FLOATING ADS
FLOATING ADS
TOP ADS

Pengasuh Ponpes Sumenep Divonis 20 Tahun Penjara dan Kebiri Kimia

POST ADS

Berisikabar.com – SUMENEP – Moh. Sahnan, pengasuh salah satu pondok pesantren di Pulau Kangean, Sumenep, Madura, telah divonis bersalah atas kasus pencabulan dan pemerkosaan terhadap sejumlah santriwati yang sebagian besar masih di bawah umur. Pengadilan Negeri Sumenep menjatuhkan hukuman berat berupa 20 tahun penjara, denda Rp 5 miliar, serta tindakan kebiri kimia selama 2 tahun. Putusan ini lebih berat dari tuntutan jaksa dan menjadi sorotan publik terkait perlindungan anak di lingkungan pendidikan.

Majelis Hakim Pengadilan Negeri Sumenep, yang diketuai oleh Andri Lesmana serta didampingi hakim anggota Akhmad Fakhrizal dan Akhmad Bangun Sujiwo, membacakan vonis dalam sidang tertutup pada Rabu (10/12). Para korban disebut mengalami kekerasan seksual lebih dari satu kali, menunjukkan pola kejahatan yang terstruktur dan berulang oleh pelaku yang seharusnya menjadi figur pelindung.

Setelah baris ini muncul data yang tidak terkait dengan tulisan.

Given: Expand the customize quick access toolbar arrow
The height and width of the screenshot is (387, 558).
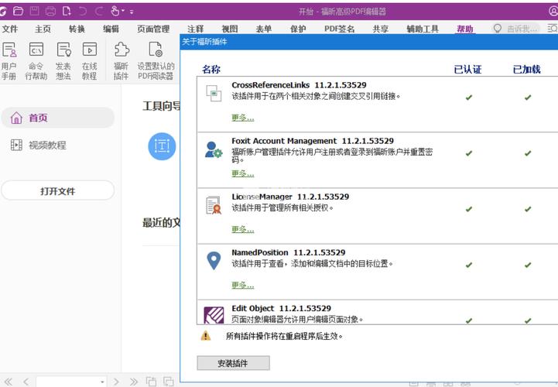Looking at the screenshot, I should click(132, 12).
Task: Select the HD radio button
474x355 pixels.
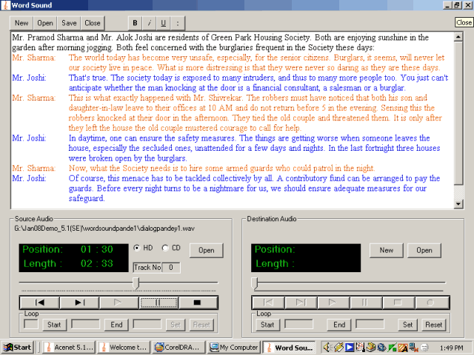Action: point(136,248)
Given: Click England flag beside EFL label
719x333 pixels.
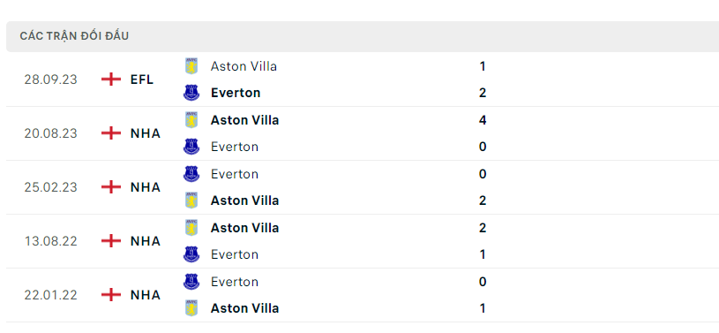Looking at the screenshot, I should pos(111,79).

Vonis Lebih Berat dari Tuntutan Jaksa dan Pidana Tambahan

Putusan Majelis Hakim ini mencerminkan keseriusan pengadilan dalam menangani kasus kekerasan seksual terhadap anak. Vonis 20 tahun penjara yang dijatuhkan terhadap Moh. Sahnan lebih berat dari tuntutan jaksa yang sebelumnya hanya menuntut 17 tahun penjara. Selain pidana penjara dan denda sebesar Rp 5 miliar, hakim juga menjatuhkan serangkaian pidana tambahan yang tegas:

  • Tindakan kebiri kimia selama 2 tahun.
  • Pemasangan alat pendeteksi elektronik selama 2 tahun.
  • Pengumuman identitas Moh. Sahnan sebagai pelaku kekerasan seksual terhadap anak.

Pidana tambahan berupa pengumuman identitas ini dimaksudkan untuk memberikan efek jera dan meningkatkan kewaspadaan publik terhadap pelaku kejahatan seksual. Pengasuh Ponpes Sumenep ini terbukti mencabuli delapan santriwati di ponpes miliknya, sebuah fakta yang terungkap selama persidangan dan menambah berat pertimbangan hakim.

POST ADS

Kronologi Terbongkarnya Kekejaman Moh. Sahnan

Aksi kekerasan seksual yang dilakukan oleh Moh. Sahnan disebut telah berlangsung sejak tahun 2016. Selama bertahun-tahun, para korban tidak berani melaporkan perbuatan keji tersebut. Ketakutan para santriwati beralasan, mengingat posisi Sahnan sebagai petinggi pondok pesantren yang memiliki otoritas dan pengaruh besar di lingkungan tersebut. Tekanan dan rasa takut membuat para korban bungkam untuk waktu yang lama.

Modus Operandi dan Peran Korban dalam Pengungkapan Kasus

Modus operandi yang digunakan oleh Moh. Sahnan cukup licik dan memanfaatkan kepercayaan serta kepolosan para santriwati. Salah satu korban, yang diidentifikasi dengan inisial F, akhirnya memberanikan diri menceritakan pengalaman pahitnya. Ia mengaku mengalami pencabulan berulang dengan modus yang sama: Sahnan akan menyuruh korban mengambil air, membawanya ke kamar pribadinya, lalu melakukan aksi pencabulan di dalam ruangan tersebut.

Titik balik dalam kasus ini terjadi ketika para korban mulai saling bercerita tentang pengalaman buruk mereka dalam sebuah grup WhatsApp. Percakapan ini menjadi kunci untuk membongkar tabir kejahatan yang selama ini tersembunyi. Informasi tersebut kemudian sampai ke telinga para orang tua santriwati. Merasa terpukul dan marah atas apa yang menimpa anak-anak mereka, para orang tua kemudian bersepakat untuk melaporkan kasus ini ke Polres Sumenep.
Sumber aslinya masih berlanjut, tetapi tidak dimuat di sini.